■ **The input**
################
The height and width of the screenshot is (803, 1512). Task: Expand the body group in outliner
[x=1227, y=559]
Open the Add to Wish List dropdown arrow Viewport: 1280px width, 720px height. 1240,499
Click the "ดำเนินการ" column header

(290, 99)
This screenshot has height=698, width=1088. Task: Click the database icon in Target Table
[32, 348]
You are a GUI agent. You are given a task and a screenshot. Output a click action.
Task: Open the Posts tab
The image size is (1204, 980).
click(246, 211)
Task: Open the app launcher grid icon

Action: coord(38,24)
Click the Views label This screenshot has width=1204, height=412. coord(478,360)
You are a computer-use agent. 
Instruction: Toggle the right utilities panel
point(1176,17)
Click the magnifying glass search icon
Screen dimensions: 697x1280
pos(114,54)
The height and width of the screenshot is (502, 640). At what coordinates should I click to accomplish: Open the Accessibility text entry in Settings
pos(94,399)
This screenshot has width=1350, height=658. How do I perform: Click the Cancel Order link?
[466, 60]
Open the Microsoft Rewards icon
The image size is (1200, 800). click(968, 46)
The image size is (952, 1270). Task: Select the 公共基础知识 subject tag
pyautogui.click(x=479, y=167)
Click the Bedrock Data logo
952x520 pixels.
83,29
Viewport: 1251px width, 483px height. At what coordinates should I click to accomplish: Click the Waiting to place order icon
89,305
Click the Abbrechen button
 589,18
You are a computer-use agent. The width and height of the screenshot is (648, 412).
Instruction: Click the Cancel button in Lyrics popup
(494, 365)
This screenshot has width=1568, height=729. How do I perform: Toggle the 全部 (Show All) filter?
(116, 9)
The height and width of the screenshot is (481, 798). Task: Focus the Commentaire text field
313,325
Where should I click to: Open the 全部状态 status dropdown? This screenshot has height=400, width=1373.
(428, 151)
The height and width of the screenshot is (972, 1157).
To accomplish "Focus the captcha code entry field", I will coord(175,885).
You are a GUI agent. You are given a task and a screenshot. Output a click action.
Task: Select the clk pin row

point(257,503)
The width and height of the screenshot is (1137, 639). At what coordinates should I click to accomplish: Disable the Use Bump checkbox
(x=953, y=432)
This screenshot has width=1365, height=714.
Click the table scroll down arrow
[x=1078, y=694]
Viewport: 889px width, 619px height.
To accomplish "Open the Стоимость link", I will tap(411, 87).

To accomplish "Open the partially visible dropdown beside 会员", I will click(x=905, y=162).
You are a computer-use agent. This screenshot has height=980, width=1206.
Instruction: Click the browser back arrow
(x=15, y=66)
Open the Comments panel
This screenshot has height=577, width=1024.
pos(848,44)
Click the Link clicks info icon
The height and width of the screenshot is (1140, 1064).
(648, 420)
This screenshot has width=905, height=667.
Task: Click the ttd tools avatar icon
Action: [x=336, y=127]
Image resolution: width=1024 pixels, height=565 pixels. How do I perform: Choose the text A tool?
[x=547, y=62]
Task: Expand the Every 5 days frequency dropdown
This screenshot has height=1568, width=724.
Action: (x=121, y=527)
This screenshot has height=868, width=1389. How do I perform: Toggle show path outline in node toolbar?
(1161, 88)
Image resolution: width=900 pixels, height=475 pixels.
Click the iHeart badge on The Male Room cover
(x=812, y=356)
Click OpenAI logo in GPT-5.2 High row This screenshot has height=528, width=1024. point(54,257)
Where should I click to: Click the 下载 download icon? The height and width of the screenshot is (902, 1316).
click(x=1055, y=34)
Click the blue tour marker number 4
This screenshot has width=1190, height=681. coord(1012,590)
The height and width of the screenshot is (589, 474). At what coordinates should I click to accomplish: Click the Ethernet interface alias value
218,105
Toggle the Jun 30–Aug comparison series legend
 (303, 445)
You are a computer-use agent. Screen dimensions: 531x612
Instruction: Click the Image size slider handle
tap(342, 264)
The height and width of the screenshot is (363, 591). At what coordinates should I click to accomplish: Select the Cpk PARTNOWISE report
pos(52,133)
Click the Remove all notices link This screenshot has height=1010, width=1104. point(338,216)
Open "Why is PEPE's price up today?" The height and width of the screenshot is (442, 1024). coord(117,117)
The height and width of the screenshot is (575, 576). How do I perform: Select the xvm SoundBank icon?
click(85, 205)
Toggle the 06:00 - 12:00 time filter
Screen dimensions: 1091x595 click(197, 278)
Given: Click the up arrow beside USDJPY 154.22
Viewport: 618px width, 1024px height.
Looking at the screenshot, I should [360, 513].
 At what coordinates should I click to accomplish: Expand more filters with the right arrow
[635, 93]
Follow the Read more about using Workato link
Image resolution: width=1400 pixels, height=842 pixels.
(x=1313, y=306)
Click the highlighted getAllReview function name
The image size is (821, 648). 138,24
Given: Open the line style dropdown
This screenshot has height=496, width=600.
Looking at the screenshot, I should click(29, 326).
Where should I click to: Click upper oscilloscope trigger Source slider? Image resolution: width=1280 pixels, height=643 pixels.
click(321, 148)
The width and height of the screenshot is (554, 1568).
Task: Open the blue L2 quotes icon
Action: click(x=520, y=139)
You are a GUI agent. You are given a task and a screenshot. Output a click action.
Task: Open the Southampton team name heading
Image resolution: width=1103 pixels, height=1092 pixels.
################
Would you transcribe every entry exactly, leaving nothing out?

■ **Task answer**
The height and width of the screenshot is (803, 1512). Task: Expand the body group in outliner
[x=1227, y=559]
Open the Add to Wish List dropdown arrow Viewport: 1280px width, 720px height. 1240,499
Click the "ดำเนินการ" column header

(290, 99)
This screenshot has height=698, width=1088. Task: Click the database icon in Target Table
[32, 348]
You are a GUI agent. You are given a task and a screenshot. Output a click action.
Task: Open the Posts tab
The image size is (1204, 980).
click(246, 211)
Task: Open the app launcher grid icon

Action: coord(38,24)
Click the Views label This screenshot has width=1204, height=412. coord(478,360)
You are a computer-use agent. 
Instruction: Toggle the right utilities panel
point(1176,17)
Click the magnifying glass search icon
Screen dimensions: 697x1280
pos(114,54)
The height and width of the screenshot is (502, 640). At what coordinates should I click to accomplish: Open the Accessibility text entry in Settings
pos(94,399)
This screenshot has width=1350, height=658. How do I perform: Click the Cancel Order link?
[466, 60]
Open the Microsoft Rewards icon
The image size is (1200, 800). click(968, 46)
The image size is (952, 1270). Task: Select the 公共基础知识 subject tag
pyautogui.click(x=479, y=167)
Click the Bedrock Data logo
952x520 pixels.
83,29
Viewport: 1251px width, 483px height. At what coordinates should I click to accomplish: Click the Waiting to place order icon
89,305
Click the Abbrechen button
 589,18
You are a computer-use agent. The width and height of the screenshot is (648, 412).
Instruction: Click the Cancel button in Lyrics popup
(494, 365)
This screenshot has width=1568, height=729. How do I perform: Toggle the 全部 (Show All) filter?
(116, 9)
The height and width of the screenshot is (481, 798). Task: Focus the Commentaire text field
313,325
Where should I click to: Open the 全部状态 status dropdown? This screenshot has height=400, width=1373.
(428, 151)
The height and width of the screenshot is (972, 1157).
To accomplish "Focus the captcha code entry field", I will coord(175,885).
You are a GUI agent. You are given a task and a screenshot. Output a click action.
Task: Select the clk pin row

point(257,503)
The width and height of the screenshot is (1137, 639). At what coordinates should I click to accomplish: Disable the Use Bump checkbox
(x=953, y=432)
This screenshot has width=1365, height=714.
Click the table scroll down arrow
[x=1078, y=694]
Viewport: 889px width, 619px height.
To accomplish "Open the Стоимость link", I will tap(411, 87).

To accomplish "Open the partially visible dropdown beside 会员", I will click(x=905, y=162).
You are a computer-use agent. This screenshot has height=980, width=1206.
Instruction: Click the browser back arrow
(x=15, y=66)
Open the Comments panel
This screenshot has height=577, width=1024.
pos(848,44)
Click the Link clicks info icon
The height and width of the screenshot is (1140, 1064).
(648, 420)
This screenshot has width=905, height=667.
Task: Click the ttd tools avatar icon
Action: [x=336, y=127]
Image resolution: width=1024 pixels, height=565 pixels. How do I perform: Choose the text A tool?
[x=547, y=62]
Task: Expand the Every 5 days frequency dropdown
This screenshot has height=1568, width=724.
Action: (x=121, y=527)
This screenshot has height=868, width=1389. How do I perform: Toggle show path outline in node toolbar?
(1161, 88)
Image resolution: width=900 pixels, height=475 pixels.
Click the iHeart badge on The Male Room cover
(x=812, y=356)
Click OpenAI logo in GPT-5.2 High row This screenshot has height=528, width=1024. point(54,257)
Where should I click to: Click the 下载 download icon? The height and width of the screenshot is (902, 1316).
click(x=1055, y=34)
Click the blue tour marker number 4
This screenshot has width=1190, height=681. coord(1012,590)
The height and width of the screenshot is (589, 474). At what coordinates should I click to accomplish: Click the Ethernet interface alias value
218,105
Toggle the Jun 30–Aug comparison series legend
 (303, 445)
You are a computer-use agent. Screen dimensions: 531x612
Instruction: Click the Image size slider handle
tap(342, 264)
The height and width of the screenshot is (363, 591). At what coordinates should I click to accomplish: Select the Cpk PARTNOWISE report
pos(52,133)
Click the Remove all notices link This screenshot has height=1010, width=1104. point(338,216)
Open "Why is PEPE's price up today?" The height and width of the screenshot is (442, 1024). coord(117,117)
The height and width of the screenshot is (575, 576). How do I perform: Select the xvm SoundBank icon?
click(85, 205)
Toggle the 06:00 - 12:00 time filter
Screen dimensions: 1091x595 click(197, 278)
Given: Click the up arrow beside USDJPY 154.22
Viewport: 618px width, 1024px height.
Looking at the screenshot, I should [360, 513].
 At what coordinates should I click to accomplish: Expand more filters with the right arrow
[635, 93]
Follow the Read more about using Workato link
Image resolution: width=1400 pixels, height=842 pixels.
(x=1313, y=306)
Click the highlighted getAllReview function name
The image size is (821, 648). 138,24
Given: Open the line style dropdown
This screenshot has height=496, width=600.
Looking at the screenshot, I should click(29, 326).
Where should I click to: Click upper oscilloscope trigger Source slider? Image resolution: width=1280 pixels, height=643 pixels.
click(321, 148)
The width and height of the screenshot is (554, 1568).
Task: Open the blue L2 quotes icon
Action: click(x=520, y=139)
You are a GUI agent. You are given a task and a screenshot. Output a click action.
Task: Open the Southampton team name heading
Image resolution: width=1103 pixels, height=1092 pixels.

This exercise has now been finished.